(EXERCISE AIM):
For each entry that follows, write out an identical copy.

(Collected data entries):

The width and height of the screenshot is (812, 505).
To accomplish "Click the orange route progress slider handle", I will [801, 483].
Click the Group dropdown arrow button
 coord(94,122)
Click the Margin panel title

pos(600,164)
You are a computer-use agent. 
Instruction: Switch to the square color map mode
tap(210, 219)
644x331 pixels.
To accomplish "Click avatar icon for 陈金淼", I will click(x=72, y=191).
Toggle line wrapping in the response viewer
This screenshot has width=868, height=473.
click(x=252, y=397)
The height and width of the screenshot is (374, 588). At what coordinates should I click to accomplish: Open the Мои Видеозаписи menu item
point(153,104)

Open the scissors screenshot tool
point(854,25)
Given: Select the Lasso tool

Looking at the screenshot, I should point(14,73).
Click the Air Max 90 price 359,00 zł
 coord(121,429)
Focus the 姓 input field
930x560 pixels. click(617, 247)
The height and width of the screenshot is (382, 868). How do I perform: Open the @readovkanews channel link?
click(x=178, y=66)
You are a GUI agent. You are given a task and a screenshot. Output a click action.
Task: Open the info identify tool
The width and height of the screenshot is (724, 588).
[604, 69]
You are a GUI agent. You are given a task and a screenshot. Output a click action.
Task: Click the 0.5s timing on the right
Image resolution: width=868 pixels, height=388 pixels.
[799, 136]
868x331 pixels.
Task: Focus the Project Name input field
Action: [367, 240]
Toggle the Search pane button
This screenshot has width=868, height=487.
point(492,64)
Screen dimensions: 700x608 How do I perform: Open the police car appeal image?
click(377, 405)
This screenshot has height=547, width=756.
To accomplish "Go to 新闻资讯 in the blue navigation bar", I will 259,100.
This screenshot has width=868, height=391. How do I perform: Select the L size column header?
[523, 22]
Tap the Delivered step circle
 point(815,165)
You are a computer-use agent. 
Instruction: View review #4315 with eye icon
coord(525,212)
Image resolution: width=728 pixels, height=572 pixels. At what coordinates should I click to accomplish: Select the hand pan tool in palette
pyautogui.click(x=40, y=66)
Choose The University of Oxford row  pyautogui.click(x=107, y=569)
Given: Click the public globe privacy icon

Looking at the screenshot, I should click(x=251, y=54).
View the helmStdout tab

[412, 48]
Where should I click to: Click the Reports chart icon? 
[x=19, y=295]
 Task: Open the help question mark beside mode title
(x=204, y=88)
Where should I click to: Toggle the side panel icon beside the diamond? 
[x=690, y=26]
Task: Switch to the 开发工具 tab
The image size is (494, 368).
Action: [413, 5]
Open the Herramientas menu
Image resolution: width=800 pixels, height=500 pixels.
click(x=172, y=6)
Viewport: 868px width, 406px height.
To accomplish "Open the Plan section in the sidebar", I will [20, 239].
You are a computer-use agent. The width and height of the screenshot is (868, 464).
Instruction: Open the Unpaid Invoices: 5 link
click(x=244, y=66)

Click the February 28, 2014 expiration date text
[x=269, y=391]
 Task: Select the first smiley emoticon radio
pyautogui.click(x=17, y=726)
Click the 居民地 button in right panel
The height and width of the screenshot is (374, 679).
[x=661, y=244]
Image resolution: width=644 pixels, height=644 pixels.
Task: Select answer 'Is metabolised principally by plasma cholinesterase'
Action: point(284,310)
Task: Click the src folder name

(EXERCISE SOLUTION):
The width and height of the screenshot is (812, 505).
To accomplish "Click the orange route progress slider handle", I will [801, 483].
Click the Group dropdown arrow button
 coord(94,122)
Click the Margin panel title

pos(600,164)
You are a computer-use agent. 
Instruction: Switch to the square color map mode
tap(210, 219)
644x331 pixels.
To accomplish "Click avatar icon for 陈金淼", I will click(x=72, y=191).
Toggle line wrapping in the response viewer
This screenshot has width=868, height=473.
click(x=252, y=397)
The height and width of the screenshot is (374, 588). At what coordinates should I click to accomplish: Open the Мои Видеозаписи menu item
point(153,104)

Open the scissors screenshot tool
point(854,25)
Given: Select the Lasso tool

Looking at the screenshot, I should point(14,73).
Click the Air Max 90 price 359,00 zł
 coord(121,429)
Focus the 姓 input field
930x560 pixels. click(617, 247)
The height and width of the screenshot is (382, 868). How do I perform: Open the @readovkanews channel link?
click(x=178, y=66)
You are a GUI agent. You are given a task and a screenshot. Output a click action.
Task: Open the info identify tool
The width and height of the screenshot is (724, 588).
[604, 69]
You are a GUI agent. You are given a task and a screenshot. Output a click action.
Task: Click the 0.5s timing on the right
Image resolution: width=868 pixels, height=388 pixels.
[799, 136]
868x331 pixels.
Task: Focus the Project Name input field
Action: [367, 240]
Toggle the Search pane button
This screenshot has width=868, height=487.
point(492,64)
Screen dimensions: 700x608 How do I perform: Open the police car appeal image?
click(377, 405)
This screenshot has height=547, width=756.
To accomplish "Go to 新闻资讯 in the blue navigation bar", I will 259,100.
This screenshot has width=868, height=391. How do I perform: Select the L size column header?
[523, 22]
Tap the Delivered step circle
 point(815,165)
You are a computer-use agent. 
Instruction: View review #4315 with eye icon
coord(525,212)
Image resolution: width=728 pixels, height=572 pixels. At what coordinates should I click to accomplish: Select the hand pan tool in palette
pyautogui.click(x=40, y=66)
Choose The University of Oxford row  pyautogui.click(x=107, y=569)
Given: Click the public globe privacy icon

Looking at the screenshot, I should click(x=251, y=54).
View the helmStdout tab

[412, 48]
Where should I click to: Click the Reports chart icon? 
[x=19, y=295]
 Task: Open the help question mark beside mode title
(x=204, y=88)
Where should I click to: Toggle the side panel icon beside the diamond? 
[x=690, y=26]
Task: Switch to the 开发工具 tab
The image size is (494, 368).
Action: [413, 5]
Open the Herramientas menu
Image resolution: width=800 pixels, height=500 pixels.
click(x=172, y=6)
Viewport: 868px width, 406px height.
To accomplish "Open the Plan section in the sidebar", I will [20, 239].
You are a computer-use agent. The width and height of the screenshot is (868, 464).
Instruction: Open the Unpaid Invoices: 5 link
click(x=244, y=66)

Click the February 28, 2014 expiration date text
[x=269, y=391]
 Task: Select the first smiley emoticon radio
pyautogui.click(x=17, y=726)
Click the 居民地 button in right panel
The height and width of the screenshot is (374, 679).
[x=661, y=244]
Image resolution: width=644 pixels, height=644 pixels.
Task: Select answer 'Is metabolised principally by plasma cholinesterase'
Action: point(284,310)
Task: Click the src folder name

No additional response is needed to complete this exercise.